I’ve looked through the PDF and online versions of both the Help and the First Steps documentation. I did figure out how to change a key signature by experimentation — the search results took me to many places that talk about a key command, but none that showed me how the iPad panels work (tip: the pencil brings up the popover, but a finger brings up the panel — an undocumented feature?) — but changing key does not transpose the notes! I understand that this might be useful sometimes, but at least in my work, the vast majority of cases where I change the key, I do so in order to transpose the music. I don’t understand why this would not be the default function of changing a key signature. But never mind that.

So I searched for transpose. I got literally 0 hits. So I’m at a dead end. An online general search has gotten me no further. I’m attaching an image of my search for “transpose.’

I’ve similarly not found useful threads on this topic in the forum.

Sorry to be so down, but I’m a RTFM kind of guy, and am pretty good at following directions when I can find them.

Dorico doesn’t perform transposition when you change the key signature – that is done as a separate operation.
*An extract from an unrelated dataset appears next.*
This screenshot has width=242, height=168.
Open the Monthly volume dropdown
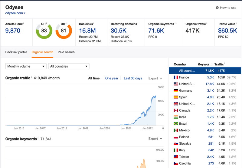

You can access the Transpose dialog from the context menu button at the very right-hand end of the secondary toolbar, which is the grey bar directly below the main toolbar.

You’re searching in the Dorico Pro for desktop help, rather than the iPad help, by the way. You will find the Operation Manual for Dorico for iPad here. If you type “transpose” into the search box, the top hit is this page.

Unfortunately that’s also the manual for version 3.5.12 (as shown in the top left corner) so that won’t include mention of the panel/popover switch in the Notations toolbox (added in the iPad version then for desktop in v4).

Additionally, the in-built search on steinberg.help requires more specific input than an external search engine, so exact spelling is required: searching “tranpose” rather than “transpose” won’t bring up relevant results, I’m afraid. (Edit: won’t currently bring up relevant results: it’s sunny today and I’m feeling nice, so I’m putting English-only misspellings for transpose/transposition/transposing into the manual.)

Your search may have turned up empty because you mistyped Transposed without the first s, something I am often prone to do myself.

Thank you all for your help — and D’oh! on me for the misspelling of transpose.

Yes, that iPad-specific manual is exactly what I was missing!

I’m figuring out some basic things like how to select items, and did finally manage to transpose the piece — chord symbols and all. I’ll study this manual some more and with some luck I’ll get my chops up in a few weeks.

Thanks again for your patience and time.

Great! Do please come back if you run into any other issues – we’re here and happy to help.